Andre Agassi conquered the court, lost it all and fought back from the brink during his two decades as a professional tennis player.
Few other players have achieved such a high level of success; Agassi is one of just two players to have achieved the Golden Slam by winning the four Grand Slam titles and achieving gold at an Olympic Games in men’s singles tennis.
Speaking to Appian CEO Matt Calkins at the low-code platform’s annual Appian World conference, Agassi shared his thoughts on achieving success, both on the court and off it, and the lessons he has learnt through both hardship and victory.
Set your own path
Agassi’s tennis career was a result of intense pressure from his father, a former Olympic boxer, from an early age.
Despite admitting that he “hated tennis”, Agassi later found happiness in his philanthropy work, having dedicated his time and money to helping to educate at-risk children in his home state, Nevada.
“You can’t choose where you’re born, you can’t choose what your strengths and weaknesses are, and you can’t choose how you’re nurtured or how you’re held back.
“So if you really can’t choose, there has to be a distinction between choosing our life and taking ownership of it. There has to be a way across that Rubicon.”
Goals don’t have to be conventional
As Agassi admits, he always hoped that achieving the next milestone in tennis would bring him some happiness, but that never came. Disillusioned, the former star fell down the rankings during a difficult two-year spell.
Yet, by founding the Andre Agassi Charitable Foundation, the American had set himself a new goal: funding his ambitious project to open a school, and Agassi admits that he started to appreciate the sport and the opportunities it had given him as a result.
“So there I was fighting to be number one in the world, and I think the day it happened was probably the lowest day of my life.
“I absolutely felt nothing. It was like, ‘Okay, so number one, what does that mean?’”
Know your strengths and weaknesses
Agassi knew that he wanted to focus his energy on helping disadvantaged children, but the key to doing that successfully was recognising his role. Agassi knew he wasn’t able to educate these children on his own, but recognised that he could be a “facilitator” by providing children with access to high-level education.
“One of the things I recognise about myself, and which is so important I think in all of our lives, is to know your strengths and weaknesses.”
Disrupt the norm
The very best players in tennis, Agassi pointed out, don’t necessarily possess better ability that anyone else on the court, they simply challenge conventions and bring something new to the sport.
The same can be said for the business world, where early adopters of new, emerging technologies typically gain a competitive advantage over their less innovative competitors.

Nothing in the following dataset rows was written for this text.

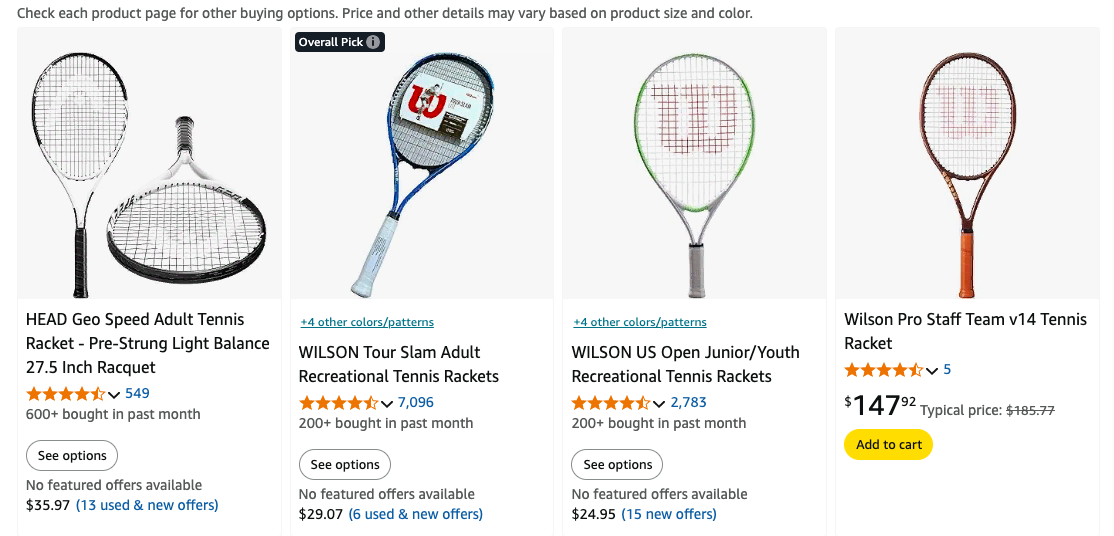The height and width of the screenshot is (536, 1114).
Task: Open 7,096 reviews for WILSON Tour Slam
Action: [416, 402]
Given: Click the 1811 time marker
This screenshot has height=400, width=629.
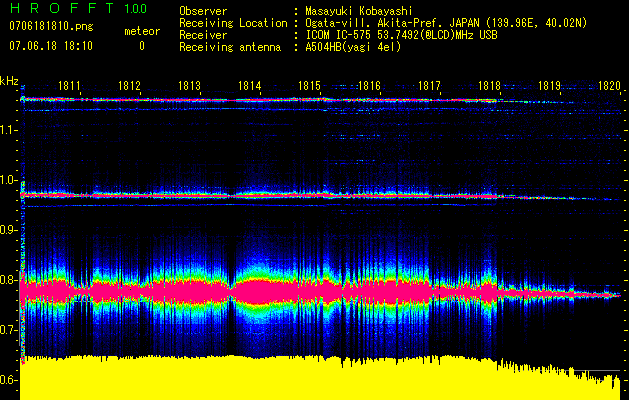Looking at the screenshot, I should click(x=70, y=87).
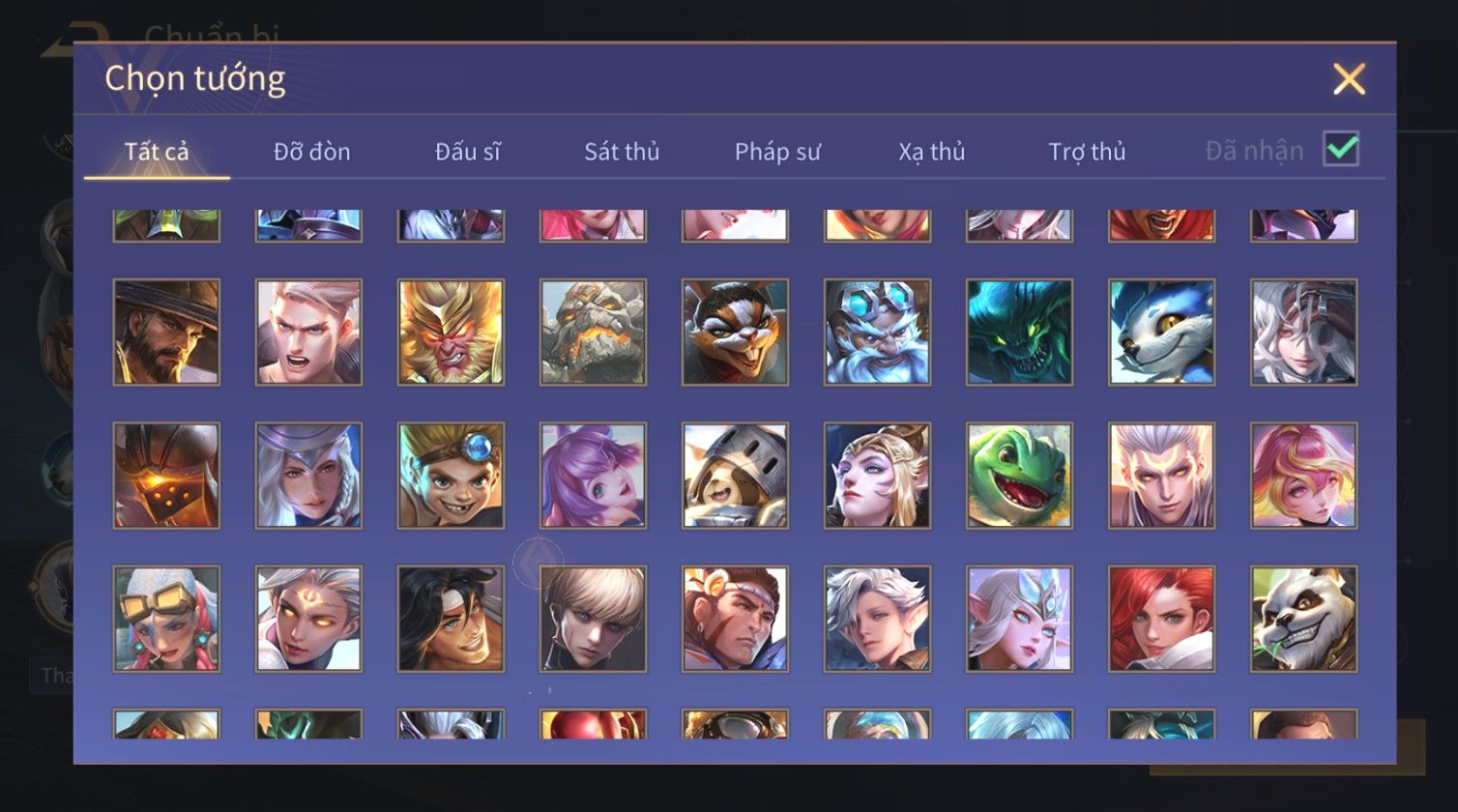Switch to the Đấu sĩ fighters tab
The image size is (1458, 812).
coord(467,152)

“When you look at any creative player at any historical point, you recognise they came into the sport with something unique.
“Nobody saw the game like McEnroe played, and all of a sudden Becker comes into the game with this serve that nobody’s seen before. All of a sudden, Lendl comes in with this level of fitness that changed the fitness side of the sport.”
Don’t be afraid to challenge under-performance
As Agassi explained, his schools do not allow teacher tenures, which restrict a school’s ability to dismiss a teacher if they have been employed for a certain period of time.
“This [education] is just too important”, he believes, for sub-par educators to hold it back, and he isn’t afraid to speak up if an employee is failing to perform in their role.
“If you’re not good at what you do, please go pick another industry.”
Hard work is worth more than talent
According to Agassi, hard work should always be valued over talent.
As he showed on the court in the past, talent does not necessarily mean success. Despite being ranked number one in 1995, by 1997 Agassi found himself at a low of 141 after failing to put his talent to use. Only by working hard to overcome his problems was he able to regain his top ranking two years later.
“I would choose work over talent 100 out of 100 times. I’ve met many people who are so talented that never realise their potential, and I have met people that made me question why I still play this game that this guy can beat me.”